⟨

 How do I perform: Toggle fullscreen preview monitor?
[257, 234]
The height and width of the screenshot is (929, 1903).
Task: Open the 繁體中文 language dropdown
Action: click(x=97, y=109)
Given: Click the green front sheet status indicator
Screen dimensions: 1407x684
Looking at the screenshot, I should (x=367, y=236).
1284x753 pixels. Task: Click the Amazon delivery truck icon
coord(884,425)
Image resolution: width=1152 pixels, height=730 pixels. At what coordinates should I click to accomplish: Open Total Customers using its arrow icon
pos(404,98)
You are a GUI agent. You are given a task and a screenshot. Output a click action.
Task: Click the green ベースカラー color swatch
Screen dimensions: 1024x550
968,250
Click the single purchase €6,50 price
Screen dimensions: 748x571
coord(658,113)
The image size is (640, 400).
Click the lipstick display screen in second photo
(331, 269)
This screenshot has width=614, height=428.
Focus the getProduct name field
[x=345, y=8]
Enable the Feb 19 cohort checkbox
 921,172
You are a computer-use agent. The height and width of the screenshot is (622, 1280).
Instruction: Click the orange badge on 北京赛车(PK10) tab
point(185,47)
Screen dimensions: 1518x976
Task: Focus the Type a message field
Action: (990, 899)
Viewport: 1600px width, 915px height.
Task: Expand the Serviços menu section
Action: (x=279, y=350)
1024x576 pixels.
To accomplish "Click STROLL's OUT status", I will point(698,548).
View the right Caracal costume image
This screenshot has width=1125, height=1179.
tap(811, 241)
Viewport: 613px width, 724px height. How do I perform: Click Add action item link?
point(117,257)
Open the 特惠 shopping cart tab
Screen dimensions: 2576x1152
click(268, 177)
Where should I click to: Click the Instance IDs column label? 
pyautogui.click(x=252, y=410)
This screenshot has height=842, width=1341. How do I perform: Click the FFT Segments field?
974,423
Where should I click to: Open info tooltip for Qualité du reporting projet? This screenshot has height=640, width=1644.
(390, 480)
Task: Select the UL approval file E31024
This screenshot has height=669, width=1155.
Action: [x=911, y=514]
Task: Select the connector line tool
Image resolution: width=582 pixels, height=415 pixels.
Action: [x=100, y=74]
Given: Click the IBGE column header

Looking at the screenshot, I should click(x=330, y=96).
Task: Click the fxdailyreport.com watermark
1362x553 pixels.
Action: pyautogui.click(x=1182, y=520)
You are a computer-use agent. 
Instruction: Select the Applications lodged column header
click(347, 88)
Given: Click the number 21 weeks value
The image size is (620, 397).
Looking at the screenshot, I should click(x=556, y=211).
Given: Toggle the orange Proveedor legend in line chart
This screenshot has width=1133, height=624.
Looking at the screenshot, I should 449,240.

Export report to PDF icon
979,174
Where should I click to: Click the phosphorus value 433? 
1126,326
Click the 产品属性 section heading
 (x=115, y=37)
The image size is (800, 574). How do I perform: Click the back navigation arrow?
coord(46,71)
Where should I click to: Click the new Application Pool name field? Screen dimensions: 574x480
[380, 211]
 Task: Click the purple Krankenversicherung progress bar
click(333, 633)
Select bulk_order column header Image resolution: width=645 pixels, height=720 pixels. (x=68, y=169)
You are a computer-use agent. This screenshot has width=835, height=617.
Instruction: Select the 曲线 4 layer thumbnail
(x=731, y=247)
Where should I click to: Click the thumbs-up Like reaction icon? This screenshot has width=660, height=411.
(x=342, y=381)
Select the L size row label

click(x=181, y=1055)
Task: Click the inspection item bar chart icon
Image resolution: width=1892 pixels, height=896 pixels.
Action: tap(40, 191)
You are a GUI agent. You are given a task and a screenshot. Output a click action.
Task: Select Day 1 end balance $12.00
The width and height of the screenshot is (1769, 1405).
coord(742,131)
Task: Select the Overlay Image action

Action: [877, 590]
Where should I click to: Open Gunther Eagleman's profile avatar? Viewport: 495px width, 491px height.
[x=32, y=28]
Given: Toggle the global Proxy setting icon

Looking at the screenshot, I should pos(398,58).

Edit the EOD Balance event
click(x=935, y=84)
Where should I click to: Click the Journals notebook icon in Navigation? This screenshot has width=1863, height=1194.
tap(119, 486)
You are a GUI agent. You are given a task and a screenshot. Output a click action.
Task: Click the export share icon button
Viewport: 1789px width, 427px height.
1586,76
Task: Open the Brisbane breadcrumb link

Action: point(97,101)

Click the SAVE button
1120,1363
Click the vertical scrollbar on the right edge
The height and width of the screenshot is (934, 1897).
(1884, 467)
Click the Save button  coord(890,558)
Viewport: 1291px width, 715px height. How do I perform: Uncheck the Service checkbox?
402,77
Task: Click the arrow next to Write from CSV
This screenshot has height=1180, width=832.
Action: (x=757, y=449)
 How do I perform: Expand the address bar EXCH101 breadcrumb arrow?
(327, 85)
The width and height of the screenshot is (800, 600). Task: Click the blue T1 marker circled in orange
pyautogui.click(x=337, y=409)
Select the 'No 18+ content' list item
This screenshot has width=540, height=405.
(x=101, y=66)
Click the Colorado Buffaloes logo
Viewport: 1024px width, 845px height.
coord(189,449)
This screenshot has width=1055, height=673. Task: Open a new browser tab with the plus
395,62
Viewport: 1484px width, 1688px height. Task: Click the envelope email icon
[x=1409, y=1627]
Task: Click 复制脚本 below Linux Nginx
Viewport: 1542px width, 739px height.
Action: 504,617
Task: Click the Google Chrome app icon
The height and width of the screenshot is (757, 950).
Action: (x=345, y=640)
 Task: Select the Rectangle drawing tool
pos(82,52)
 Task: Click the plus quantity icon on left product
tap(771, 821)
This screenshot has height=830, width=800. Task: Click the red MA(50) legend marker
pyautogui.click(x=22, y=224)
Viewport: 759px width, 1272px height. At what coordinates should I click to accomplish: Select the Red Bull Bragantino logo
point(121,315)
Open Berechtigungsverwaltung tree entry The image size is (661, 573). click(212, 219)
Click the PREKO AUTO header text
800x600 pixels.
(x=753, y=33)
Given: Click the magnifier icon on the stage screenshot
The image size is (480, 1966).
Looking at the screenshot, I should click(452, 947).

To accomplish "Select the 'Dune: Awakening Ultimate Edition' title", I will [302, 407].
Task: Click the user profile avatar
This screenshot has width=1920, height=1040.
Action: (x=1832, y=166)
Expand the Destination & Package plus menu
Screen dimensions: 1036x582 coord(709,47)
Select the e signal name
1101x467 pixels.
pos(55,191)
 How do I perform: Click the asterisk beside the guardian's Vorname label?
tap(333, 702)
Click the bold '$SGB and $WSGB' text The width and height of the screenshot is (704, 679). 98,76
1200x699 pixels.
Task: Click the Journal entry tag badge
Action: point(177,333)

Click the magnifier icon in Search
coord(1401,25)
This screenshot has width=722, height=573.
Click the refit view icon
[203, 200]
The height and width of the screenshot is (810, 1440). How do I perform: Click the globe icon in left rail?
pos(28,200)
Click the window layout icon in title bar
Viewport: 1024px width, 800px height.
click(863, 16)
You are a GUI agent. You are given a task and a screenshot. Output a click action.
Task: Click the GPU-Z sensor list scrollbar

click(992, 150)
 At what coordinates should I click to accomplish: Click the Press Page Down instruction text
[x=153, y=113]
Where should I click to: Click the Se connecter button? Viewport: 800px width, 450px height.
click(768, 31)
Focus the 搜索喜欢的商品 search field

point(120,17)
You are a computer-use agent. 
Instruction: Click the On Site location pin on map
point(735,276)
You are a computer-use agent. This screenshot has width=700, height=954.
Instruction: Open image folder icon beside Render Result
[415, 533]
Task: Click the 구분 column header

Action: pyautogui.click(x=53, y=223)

⟩

Exact reproduction of the entire listing is required.

* _Exercise solution_:
 How do I perform: Toggle fullscreen preview monitor?
[257, 234]
The height and width of the screenshot is (929, 1903).
Task: Open the 繁體中文 language dropdown
Action: click(x=97, y=109)
Given: Click the green front sheet status indicator
Screen dimensions: 1407x684
Looking at the screenshot, I should (x=367, y=236).
1284x753 pixels. Task: Click the Amazon delivery truck icon
coord(884,425)
Image resolution: width=1152 pixels, height=730 pixels. At what coordinates should I click to accomplish: Open Total Customers using its arrow icon
pos(404,98)
You are a GUI agent. You are given a task and a screenshot. Output a click action.
Task: Click the green ベースカラー color swatch
Screen dimensions: 1024x550
968,250
Click the single purchase €6,50 price
Screen dimensions: 748x571
coord(658,113)
The image size is (640, 400).
Click the lipstick display screen in second photo
(331, 269)
This screenshot has width=614, height=428.
Focus the getProduct name field
[x=345, y=8]
Enable the Feb 19 cohort checkbox
 921,172
You are a computer-use agent. The height and width of the screenshot is (622, 1280).
Instruction: Click the orange badge on 北京赛车(PK10) tab
point(185,47)
Screen dimensions: 1518x976
Task: Focus the Type a message field
Action: (990, 899)
Viewport: 1600px width, 915px height.
Task: Expand the Serviços menu section
Action: (x=279, y=350)
1024x576 pixels.
To accomplish "Click STROLL's OUT status", I will point(698,548).
View the right Caracal costume image
This screenshot has width=1125, height=1179.
tap(811, 241)
Viewport: 613px width, 724px height. How do I perform: Click Add action item link?
point(117,257)
Open the 特惠 shopping cart tab
Screen dimensions: 2576x1152
click(268, 177)
Where should I click to: Click the Instance IDs column label? 
pyautogui.click(x=252, y=410)
This screenshot has height=842, width=1341. How do I perform: Click the FFT Segments field?
974,423
Where should I click to: Open info tooltip for Qualité du reporting projet? This screenshot has height=640, width=1644.
(390, 480)
Task: Select the UL approval file E31024
This screenshot has height=669, width=1155.
Action: [x=911, y=514]
Task: Select the connector line tool
Image resolution: width=582 pixels, height=415 pixels.
Action: [x=100, y=74]
Given: Click the IBGE column header

Looking at the screenshot, I should click(x=330, y=96).
Task: Click the fxdailyreport.com watermark
1362x553 pixels.
Action: pyautogui.click(x=1182, y=520)
You are a computer-use agent. 
Instruction: Select the Applications lodged column header
click(347, 88)
Given: Click the number 21 weeks value
The image size is (620, 397).
Looking at the screenshot, I should click(x=556, y=211).
Given: Toggle the orange Proveedor legend in line chart
This screenshot has width=1133, height=624.
Looking at the screenshot, I should 449,240.

Export report to PDF icon
979,174
Where should I click to: Click the phosphorus value 433? 
1126,326
Click the 产品属性 section heading
 (x=115, y=37)
The image size is (800, 574). How do I perform: Click the back navigation arrow?
coord(46,71)
Where should I click to: Click the new Application Pool name field? Screen dimensions: 574x480
[380, 211]
 Task: Click the purple Krankenversicherung progress bar
click(333, 633)
Select bulk_order column header Image resolution: width=645 pixels, height=720 pixels. (x=68, y=169)
You are a computer-use agent. This screenshot has width=835, height=617.
Instruction: Select the 曲线 4 layer thumbnail
(x=731, y=247)
Where should I click to: Click the thumbs-up Like reaction icon? This screenshot has width=660, height=411.
(x=342, y=381)
Select the L size row label

click(x=181, y=1055)
Task: Click the inspection item bar chart icon
Image resolution: width=1892 pixels, height=896 pixels.
Action: tap(40, 191)
You are a GUI agent. You are given a task and a screenshot. Output a click action.
Task: Select Day 1 end balance $12.00
The width and height of the screenshot is (1769, 1405).
coord(742,131)
Task: Select the Overlay Image action

Action: [877, 590]
Where should I click to: Open Gunther Eagleman's profile avatar? Viewport: 495px width, 491px height.
[x=32, y=28]
Given: Toggle the global Proxy setting icon

Looking at the screenshot, I should pos(398,58).

Edit the EOD Balance event
click(x=935, y=84)
Where should I click to: Click the Journals notebook icon in Navigation? This screenshot has width=1863, height=1194.
tap(119, 486)
You are a GUI agent. You are given a task and a screenshot. Output a click action.
Task: Click the export share icon button
Viewport: 1789px width, 427px height.
1586,76
Task: Open the Brisbane breadcrumb link

Action: point(97,101)

Click the SAVE button
1120,1363
Click the vertical scrollbar on the right edge
The height and width of the screenshot is (934, 1897).
(1884, 467)
Click the Save button  coord(890,558)
Viewport: 1291px width, 715px height. How do I perform: Uncheck the Service checkbox?
402,77
Task: Click the arrow next to Write from CSV
This screenshot has height=1180, width=832.
Action: (x=757, y=449)
 How do I perform: Expand the address bar EXCH101 breadcrumb arrow?
(327, 85)
The width and height of the screenshot is (800, 600). Task: Click the blue T1 marker circled in orange
pyautogui.click(x=337, y=409)
Select the 'No 18+ content' list item
This screenshot has width=540, height=405.
(x=101, y=66)
Click the Colorado Buffaloes logo
Viewport: 1024px width, 845px height.
coord(189,449)
This screenshot has width=1055, height=673. Task: Open a new browser tab with the plus
395,62
Viewport: 1484px width, 1688px height. Task: Click the envelope email icon
[x=1409, y=1627]
Task: Click 复制脚本 below Linux Nginx
Viewport: 1542px width, 739px height.
Action: 504,617
Task: Click the Google Chrome app icon
The height and width of the screenshot is (757, 950).
Action: (x=345, y=640)
 Task: Select the Rectangle drawing tool
pos(82,52)
 Task: Click the plus quantity icon on left product
tap(771, 821)
This screenshot has height=830, width=800. Task: Click the red MA(50) legend marker
pyautogui.click(x=22, y=224)
Viewport: 759px width, 1272px height. At what coordinates should I click to accomplish: Select the Red Bull Bragantino logo
point(121,315)
Open Berechtigungsverwaltung tree entry The image size is (661, 573). click(212, 219)
Click the PREKO AUTO header text
800x600 pixels.
(x=753, y=33)
Given: Click the magnifier icon on the stage screenshot
The image size is (480, 1966).
Looking at the screenshot, I should click(452, 947).

To accomplish "Select the 'Dune: Awakening Ultimate Edition' title", I will [302, 407].
Task: Click the user profile avatar
This screenshot has width=1920, height=1040.
Action: (x=1832, y=166)
Expand the Destination & Package plus menu
Screen dimensions: 1036x582 coord(709,47)
Select the e signal name
1101x467 pixels.
pos(55,191)
 How do I perform: Click the asterisk beside the guardian's Vorname label?
tap(333, 702)
Click the bold '$SGB and $WSGB' text The width and height of the screenshot is (704, 679). 98,76
1200x699 pixels.
Task: Click the Journal entry tag badge
Action: point(177,333)

Click the magnifier icon in Search
coord(1401,25)
This screenshot has width=722, height=573.
Click the refit view icon
[203, 200]
The height and width of the screenshot is (810, 1440). How do I perform: Click the globe icon in left rail?
pos(28,200)
Click the window layout icon in title bar
Viewport: 1024px width, 800px height.
click(863, 16)
You are a GUI agent. You are given a task and a screenshot. Output a click action.
Task: Click the GPU-Z sensor list scrollbar

click(992, 150)
 At what coordinates should I click to accomplish: Click the Press Page Down instruction text
[x=153, y=113]
Where should I click to: Click the Se connecter button? Viewport: 800px width, 450px height.
click(768, 31)
Focus the 搜索喜欢的商品 search field

point(120,17)
You are a computer-use agent. 
Instruction: Click the On Site location pin on map
point(735,276)
You are a computer-use agent. This screenshot has width=700, height=954.
Instruction: Open image folder icon beside Render Result
[415, 533]
Task: Click the 구분 column header

Action: pyautogui.click(x=53, y=223)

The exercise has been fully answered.